Memes, Aesthetics, and Anonymity on the Internet

I really enjoyed both of these texts because the internet ugly-aesthetics in all of its forms have always been interesting to me. I could write about the topic for hours but I wanted to hone in on some of the immediate thoughts I had. In Olia Lialina’s text, she related the gamification of the internet experience to anonymity and war. I think in the same way that all users lose their “self” and become an anonymous entity on the internet, the same happens to its content. Nick Douglas touched on this when he talked about the troll face and the 4chan community but even when a work can be traced to its source, the author loses authorship and power in many ways.

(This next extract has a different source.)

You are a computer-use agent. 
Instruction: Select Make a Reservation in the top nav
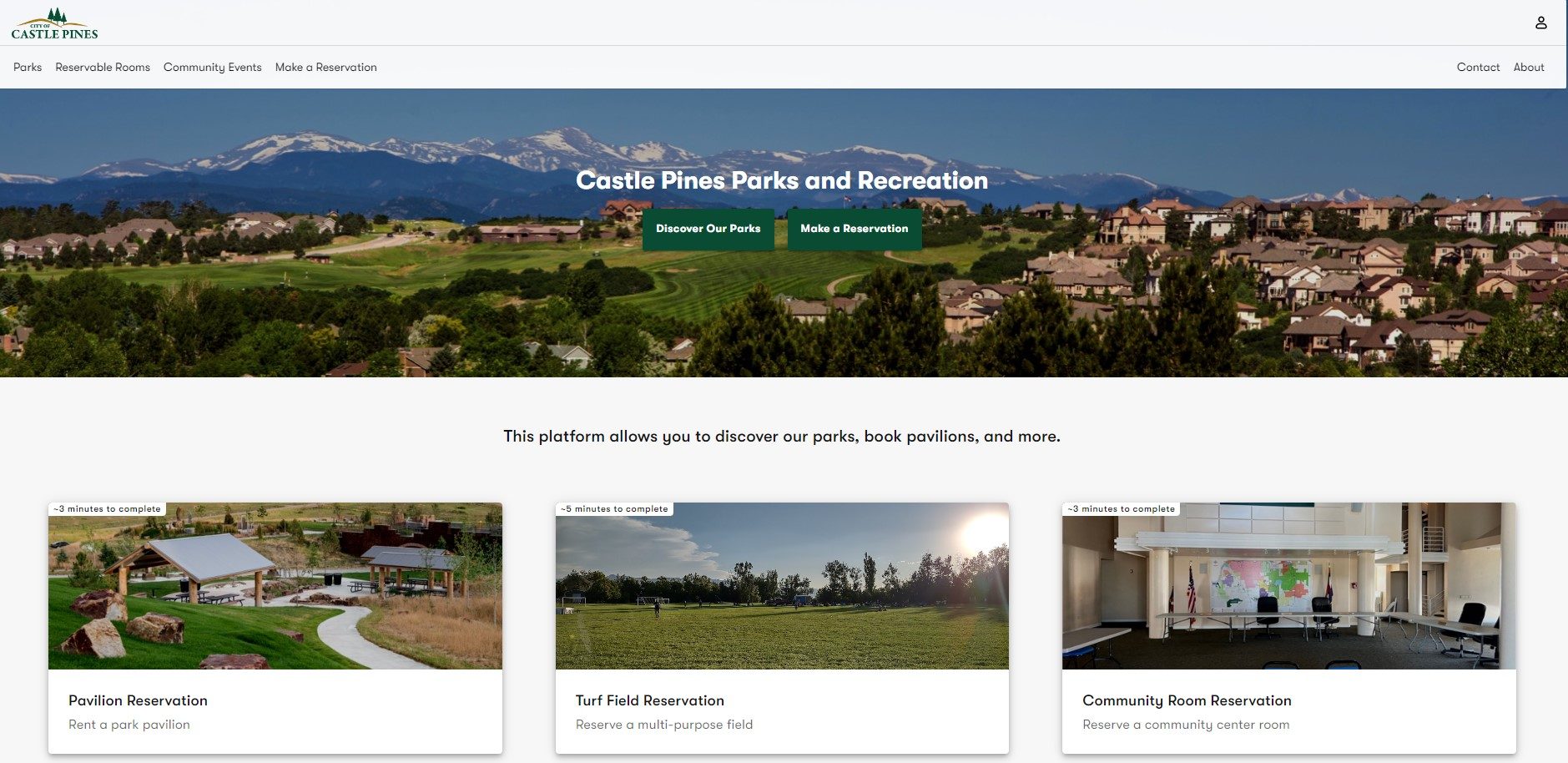pyautogui.click(x=326, y=67)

a drawing of pepe the frog with the words

The most notable example from my mind is Pepe, an iconic internet frog that was originally part of a comic drawn by Matt Furie. The frog has recently been “claimed” by alt-right, neo-nazi, communities to be their nazi icon. In Mike Rugnetta’s episode of Idea Channel, “Pepe: Rare, Racist, or Both?” he talks about how the author’s intentions do not completely define the character and that the input and context of this character cannot be separated with its original intent. Literature also has examples of this to a smaller extent: “The Outsiders” by S.E. Hinton have been analyzed by many readers as a novel about homosexual teens. Despite the author’s denial of these subtexts, the larger majority of readers, (the users,) would disagree. The internet is so wide and grants so much power to its users in specific subsets that a lot of the meaning and contexts have been separated from its owners try to fix. While the author and their intent can guide a creation, that creation is also dictated by how users interact with it. As much I originally loved Pepe, the meme has been tainted by communities that have tainted its image.

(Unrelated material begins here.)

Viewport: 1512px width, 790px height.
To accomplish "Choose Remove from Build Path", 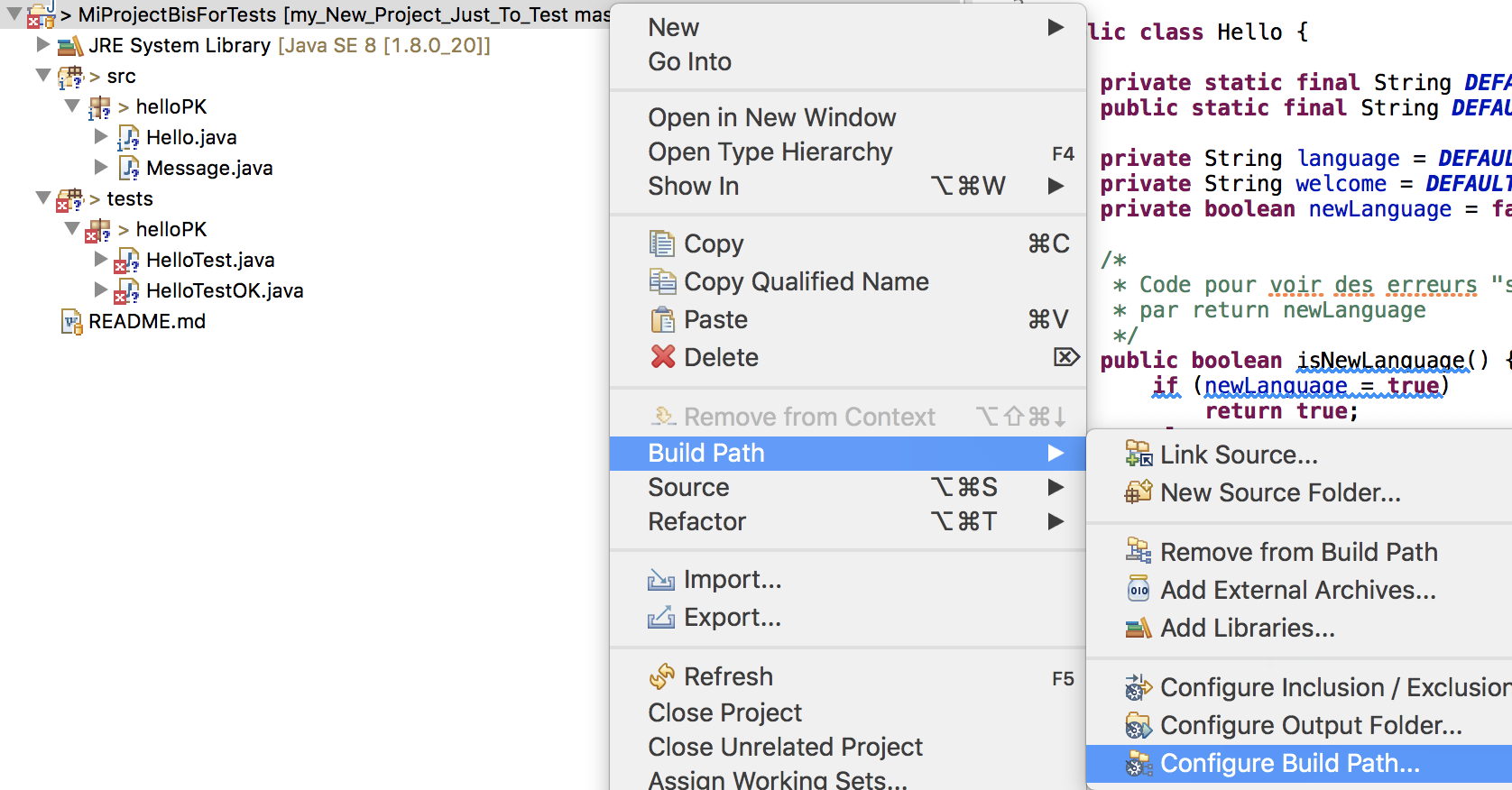I will click(x=1298, y=552).
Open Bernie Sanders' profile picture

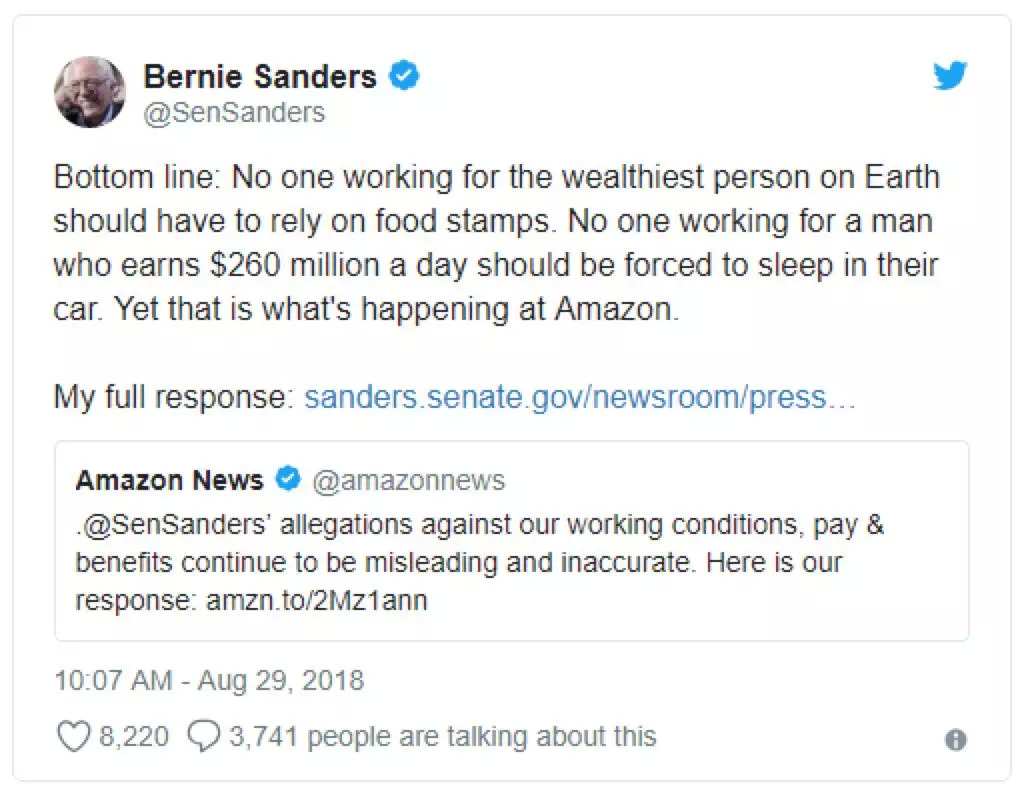(x=89, y=91)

a photo of a zara skirt with pepes on it

This is why I imagine there is so much outrage in reaction to Zara using Pepe in their new skirt design. There is already outrage from corporations using and trying to commodity memes. Most of these have been failures but this situation has an additional racist undertone. The commodification of “meme content” by large corporations has always created backlash from the internet community. There are notable exceptions like the Denny’s tumblr and the Arby’s twitter but the general feelings around corporate remixing of memes can be boiled down to the Social Media comic by webcomicname:

wecomicname comic about social media

The success of these corporate social media platforms is the ability to understand the current meme aesthetic and generate new content while understanding the meme in its internet form. Even then, certain users on these platforms are hyper aware of the role of seller and buyer on sites like tumblr. A recent anti-meme that has emerged in defiance of Denny’s corporate consumption of memes is this addition from user leviathan-supersystem:


it seems there isn’t any meme that Denny’s won’t try to jack, so let’s make the new meme “John C. Miller, CEO and President of the Denny’s Corporation, is a capitalist running dog and his wealth must be seized and redistributed to the people” to see them try to use that for their marketing.

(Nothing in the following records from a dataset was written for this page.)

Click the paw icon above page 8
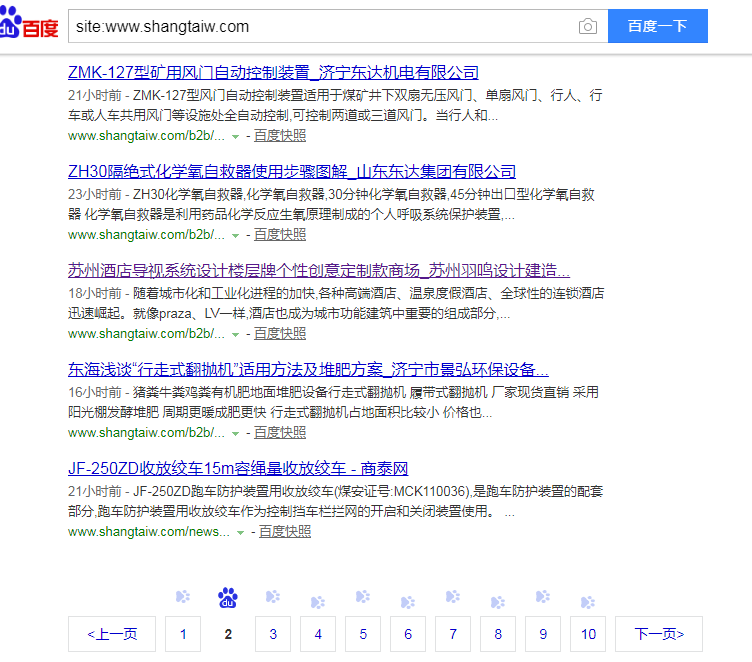Screen dimensions: 752x662 tap(498, 602)
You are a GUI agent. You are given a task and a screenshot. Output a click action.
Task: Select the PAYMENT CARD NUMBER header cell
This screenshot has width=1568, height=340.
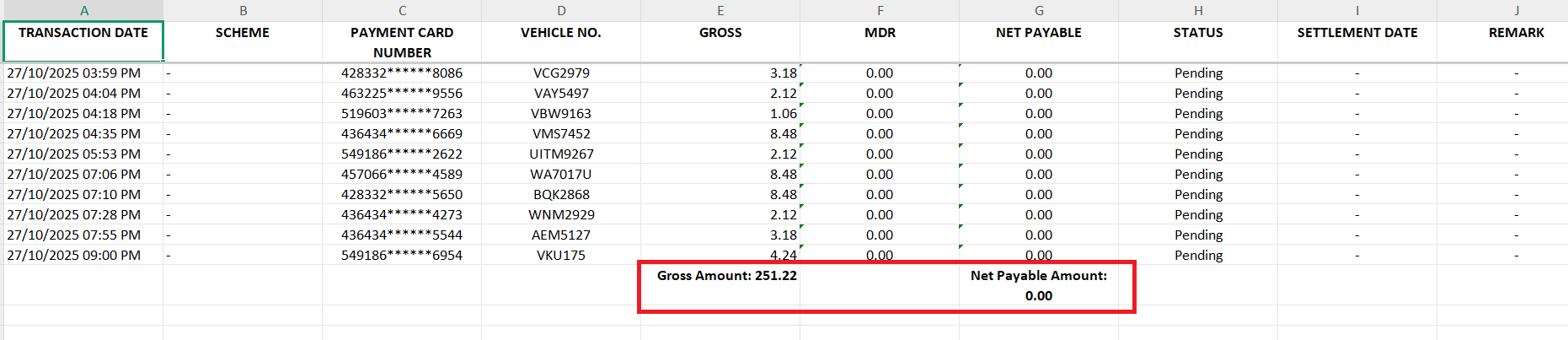402,42
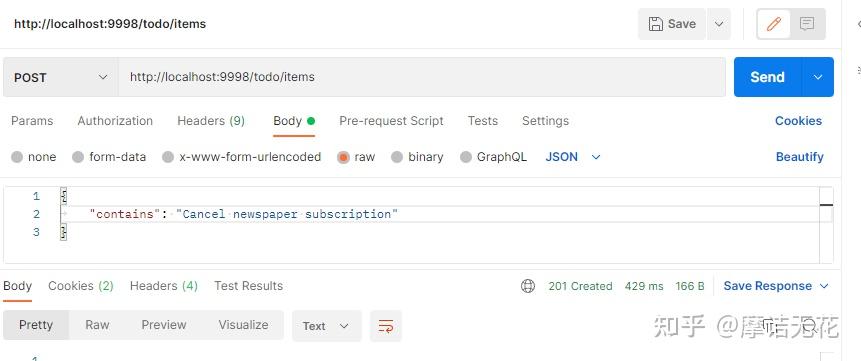Select x-www-form-urlencoded radio button
This screenshot has height=361, width=861.
pos(168,157)
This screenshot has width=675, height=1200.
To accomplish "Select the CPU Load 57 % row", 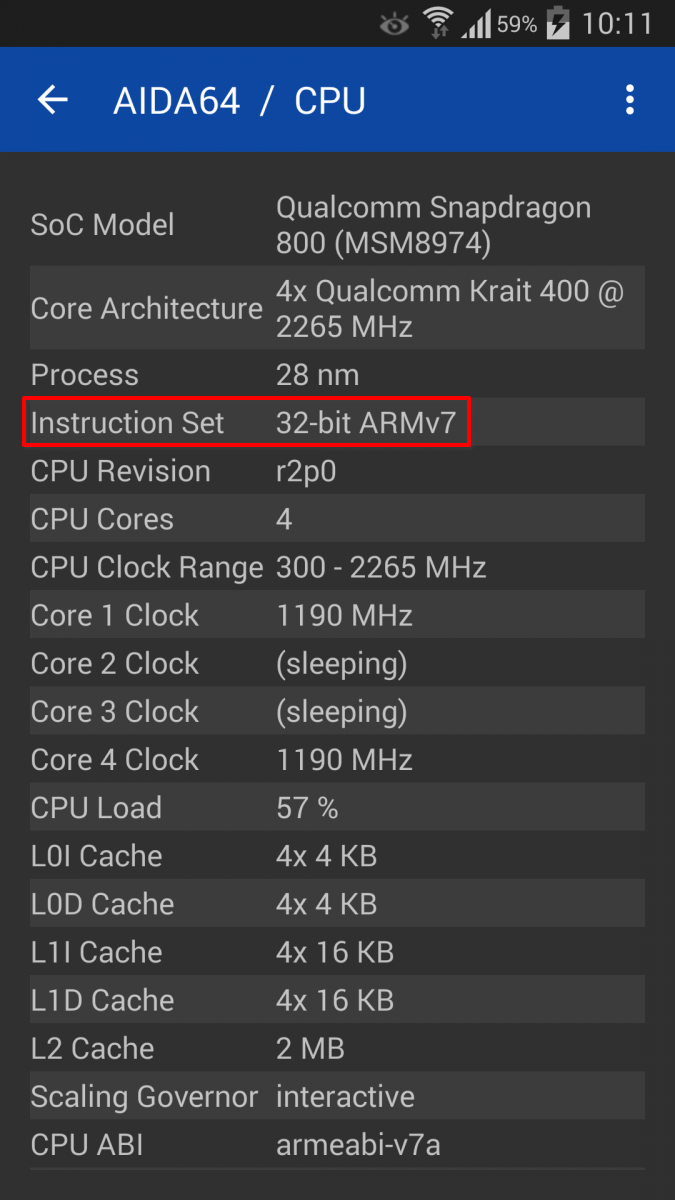I will 337,807.
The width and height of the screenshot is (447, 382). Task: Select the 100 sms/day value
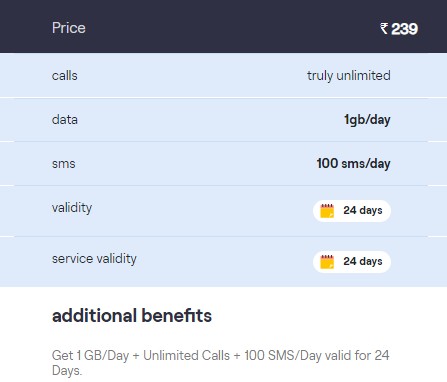point(353,164)
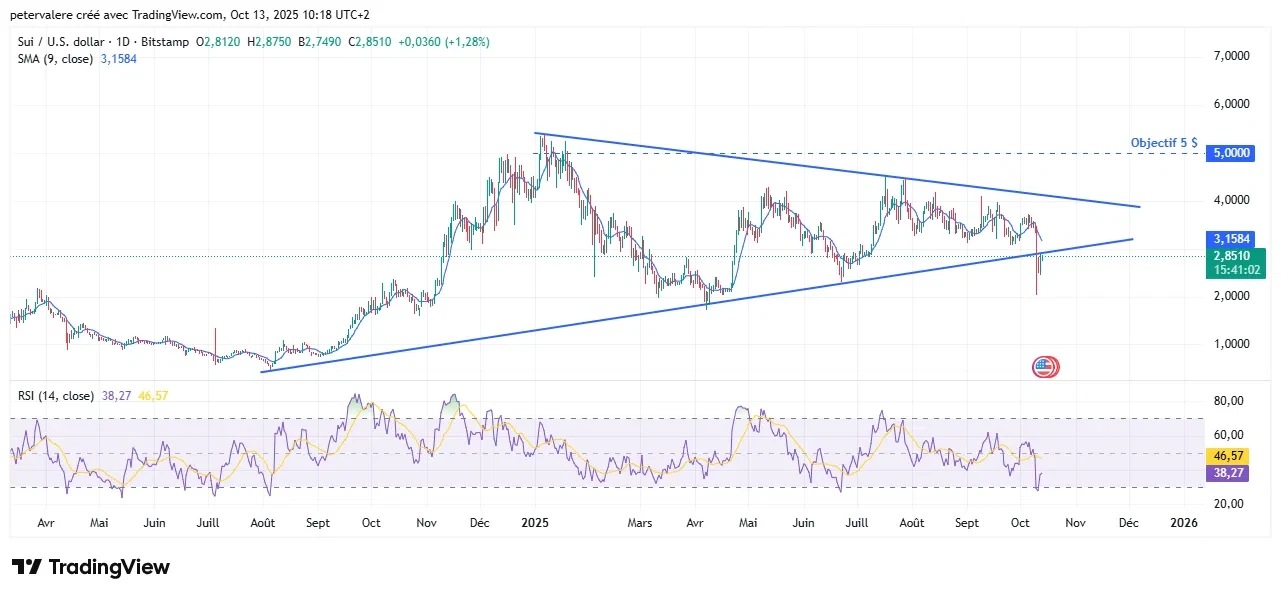The image size is (1281, 597).
Task: Click the green 2,8510 current price label
Action: click(x=1230, y=255)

Within the few minutes of me discovering this meme on my dash, I had found it already had been remixed multiple times. There is a certain awareness in this meme that isn’t present in the discussion in Douglas’s text but Lialina talks about. The use of the internet aesthetic can be used in an almost satirical way to talk about serious issues and the strange tonal shift of memes in their remixes aren’t questioned because the “ugly aesthetic” is so embedded into the internet language. I think it’s fantastic.



Beautiful and Ugly

I was looking through my tags on tumblr and I found one neutral photo, one ugly photo, and one beautiful photo. I lined them all up together to create a semi narrative that somehow makes it, as my housemate puts it, "a plot of self discoverence."

many hot dogs in front of cat boy crying as he is forced to eat many hotdogs as a dog glowers in the background a portrait style picture of a black labrador surrounded by flowers

I think the hot dog picture is ugly because of the flashlighting that's hitting the boy and the dog's face. The scene is happening at night and there is clearly a story behind it but no context is given. The photo reminds me of the "cursed image" photos that have been a trend recently which puts it into the meme aesthetic.

I think the dog photo on the far right is beautiful because it was clearly shot with the intention of highlighting the dog's beauty as if it were a person. The lighting is even and the colors are vibrant and fresh. If any creature or object were shot in the same way I think it would be equally as beautiful.

I included this cat image because I thought it wuld give a funnier narrative between all three photos. I like how it looks like the same dog in the last two photos. On the subject of beauty on the cat photo, I don't think it's particularly beautiful or ugly. It's a fantastic photo though.